Love after Love, by Ingrid Persaud.

 


            ‘What is Love?’  A question that has been baffling famous figures of history – and mere mortals such as we – for millennia.  I think the question should be not what it is, but why does it change (especially to its opposite) as time passes.

            Ingrid Persaud’s debut novel explores the nature and degrees of loving each other, commencing with Betty and Sunil Ramdin, Trinidadian descendants of the Indian canecutters imported five generations ago.  They have one little boy, Solo, whose birthday it is when Sunil takes a tumble down the back stairs and doesn’t survive the trip:  Betty now has to raise Solo herself – fortunately, she has a good admin job at a high school and they manage to make the best of their new life, which becomes even better with the advent of Mr. Chetan, the maths teacher, who asks to rent a room from her.  He is with them for several years, becomes a much-loved father figure to Solo, and a better-than-best-friend to Betty, to the point that one night, they share secrets.  Betty reveals that Sunil didn’t fall down the stairs:  he was pushed.  By her.  For Sunil was a drinker, and became a different, monstrous person when he was drunk – as her numerous hospital visits and injuries showed.  She didn’t expect him to die;  she just wanted him to experience broken bones, cuts and bruises, the same he had inflicted on her, but the worst happened.

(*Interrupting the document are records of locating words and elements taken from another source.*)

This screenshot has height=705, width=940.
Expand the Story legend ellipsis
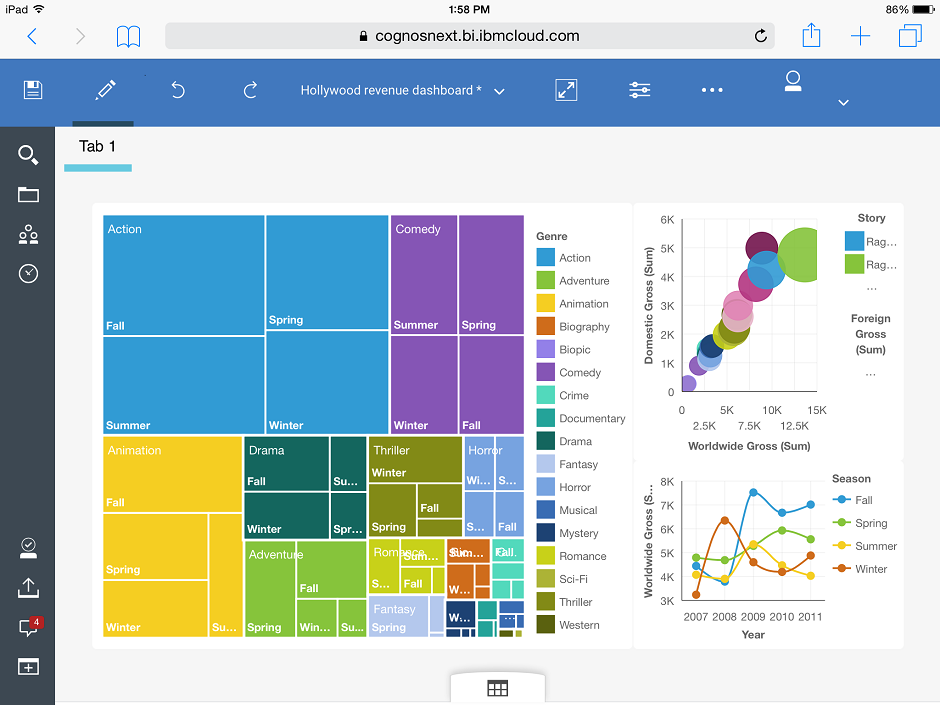point(869,287)
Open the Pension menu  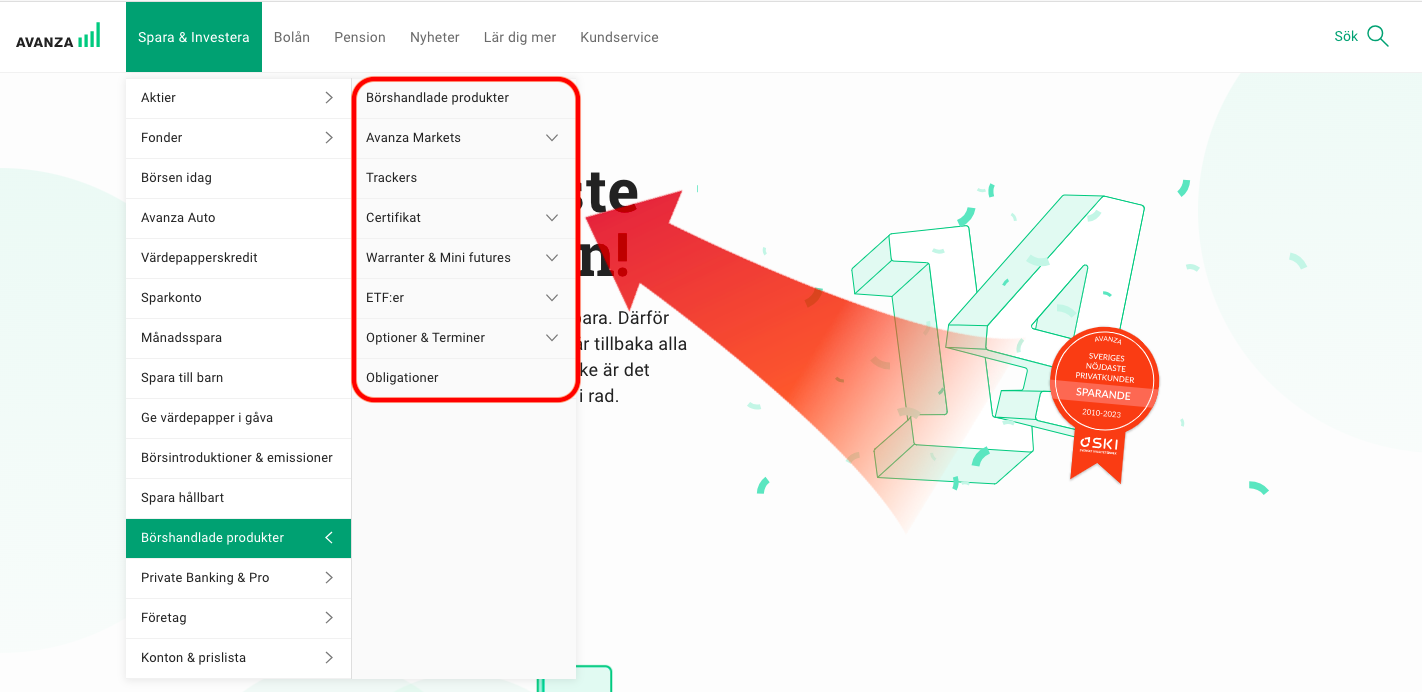point(360,37)
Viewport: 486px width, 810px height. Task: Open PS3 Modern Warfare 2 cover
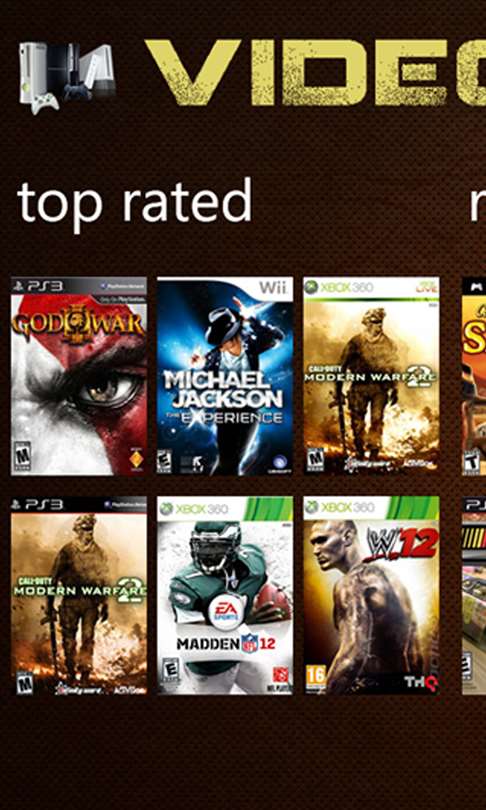click(79, 596)
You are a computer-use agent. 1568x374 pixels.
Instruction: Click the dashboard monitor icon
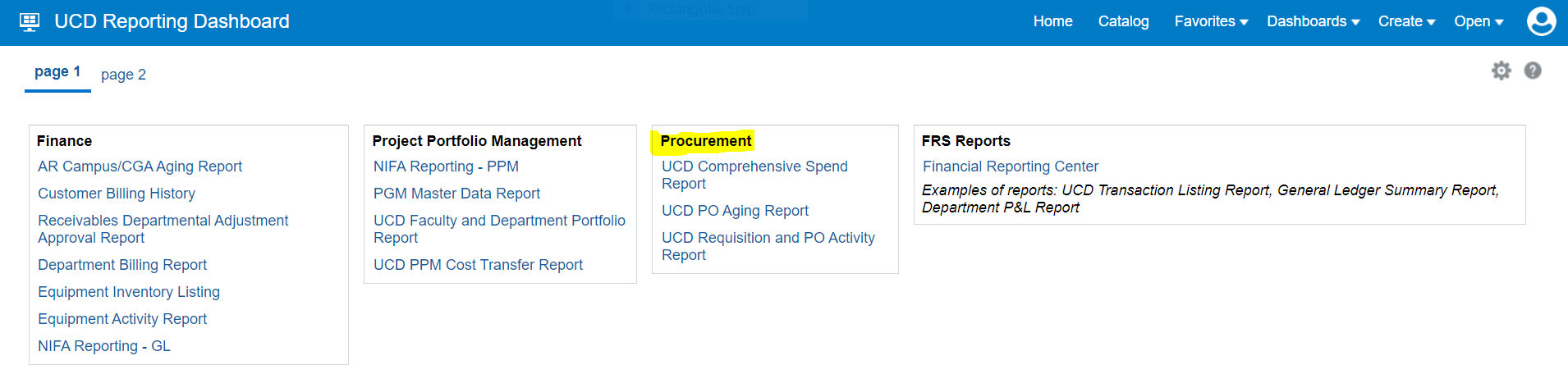point(30,22)
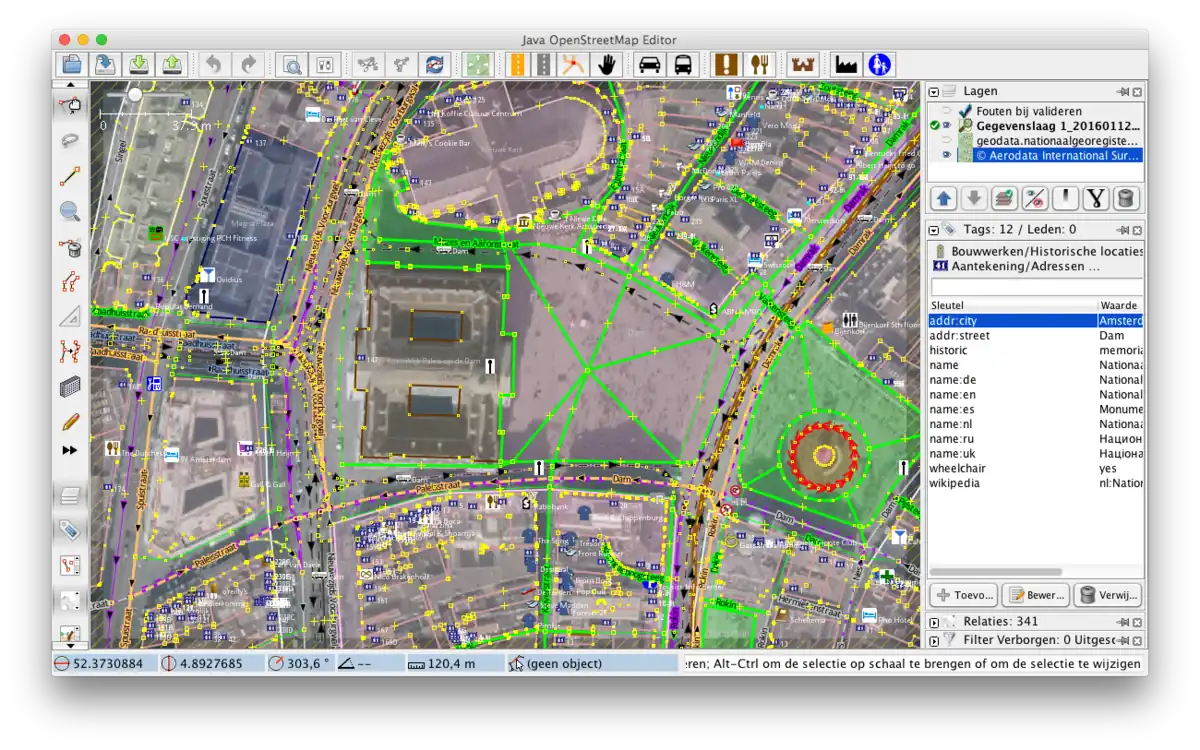Click the car preset icon
Image resolution: width=1200 pixels, height=750 pixels.
649,65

            Mr Chetan’s secret is his homosexuality, worse than a crime in Trinidad  - it can get you killed!  His own family had banished him from their lives after he and his schoolfriend Mani were discovered in an embrace;  Mani’s family eventually saw sense and accept and love him as he is, but Chetan’s family have not:  he is dead to them.  And Trinidadian attitudes to LGBTQ people are biblical in their condemnation:  all ‘Bullers’ are fair game!

            Sadly, teenage Solo overhears some of these revelations and his love for his Mammy turns to hatred.  He leaves for New York to seek out his father’s family in the hope that he will find a better kind of familial love than that from which he flees – and finds a very different life from what he expected.

            Ms Persaud has filled her story with exuberant, wonderfully engaging characters, all the while demonstrating with almost careless ease the many and various necessary connections we need to have a life of some meaning:  maternal love, familial love, romantic and sexual love, and the love of friends:  have I covered all the bases?  FIVE STARS.